Le Festival international du film de Toronto a annoncé « mettre en pause » la projection du documentaire Russians at war, avant la première qui devait avoir lieu aujourd’hui, en raison de « menaces significatives pour les opérations du festival et la sécurité du public ».
Vu d’ici, il est impossible de savoir si le Festival s’est simplement couché devant les ukronazis canadiens soutenus par le politiquement correct et devant l’oukase du soi-disant gouvernement ukrainien, ou si les menaces des ukronazis canadiens étaient de réelles annonces d’attaques violentes. Ou un mélange des deux.
Rappelons qu’il s’agit d’un film franco-canadien, et donc que le Festival international du film de Toronto refuse de projeter une œuvre très officiellement cofinancée par l’Etat canadien.
Telle est la censure. Celle, en fait, d’un documentaire qui a le tort d’être… un documentaire sur la guerre en Ukraine. Mais, et cela est très significatif, montrer la réalité telle qu’elle est, c’est considéré comme de la « propagande russe », même si c’est financé par la France et le Canada, pays dont les gouvernements sont parmi les plus russophobes de la planète.

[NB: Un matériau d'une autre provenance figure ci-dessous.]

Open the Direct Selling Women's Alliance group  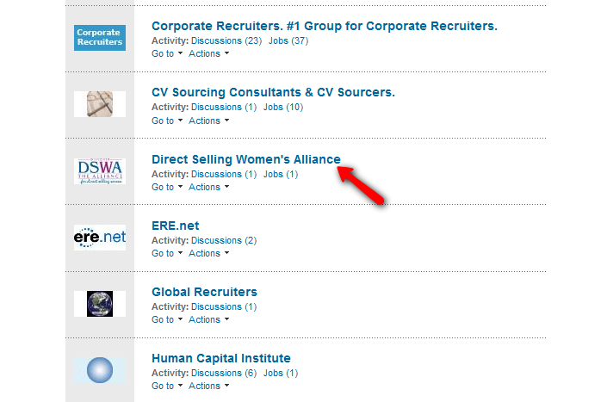click(x=246, y=159)
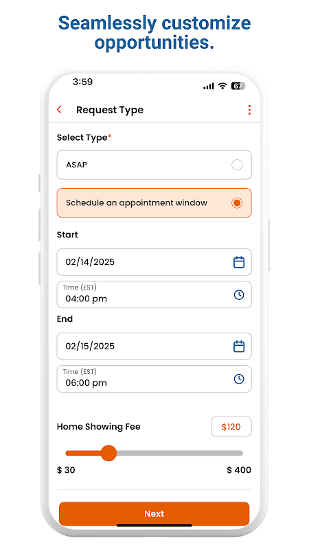The height and width of the screenshot is (549, 309).
Task: Open the three-dot overflow menu
Action: click(249, 110)
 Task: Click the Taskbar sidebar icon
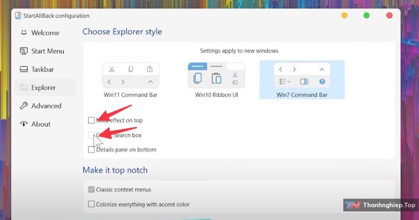(24, 70)
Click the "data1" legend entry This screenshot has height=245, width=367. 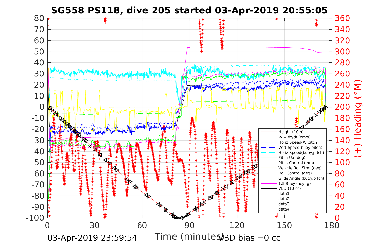point(284,194)
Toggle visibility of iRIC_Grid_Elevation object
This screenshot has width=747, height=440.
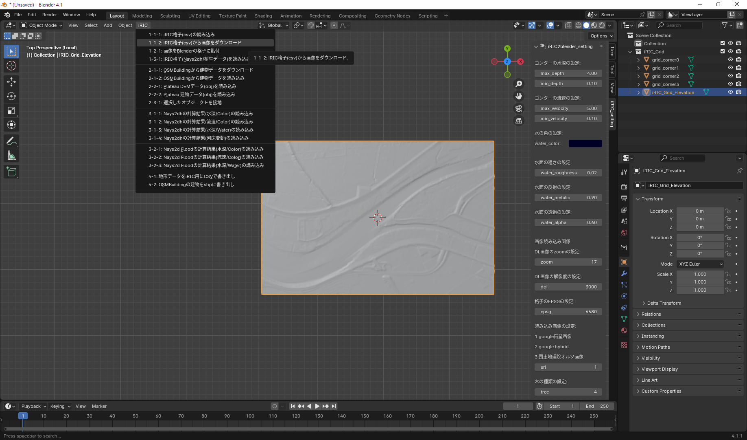730,92
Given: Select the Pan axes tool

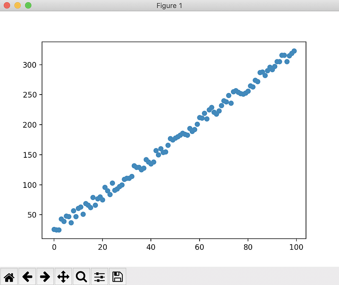Looking at the screenshot, I should [63, 277].
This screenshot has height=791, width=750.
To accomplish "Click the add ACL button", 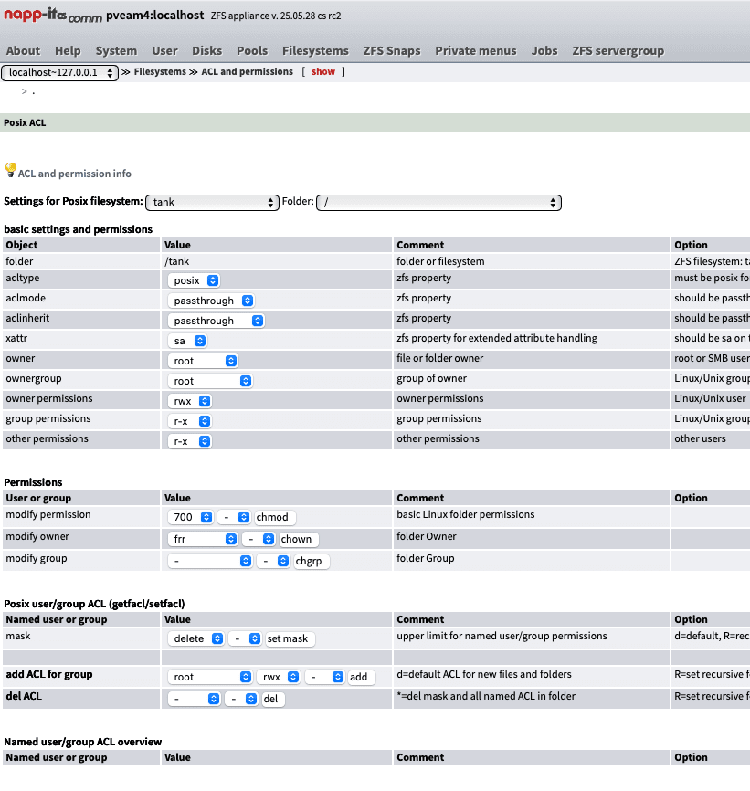I will (x=358, y=677).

J’apprends que Chrystia Freeland, vice-Premier ministre du Canada, y était allée de sa condamnation du film, déclarant qu’« il ne pouvait pas y avoir d’équivalence morale dans cette guerre » (alors que ce n’est pas du tout le sujet).
Chrystia Freeland est cette personne qui dès le début de la guerre en Ukraine manifestait avec une banderole bandériste, conformément à la tradition familiale, puisque son grand-père avait été le rédacteur en chef de la principale publication nazie en Ukraine avant de se réfugier au Canada.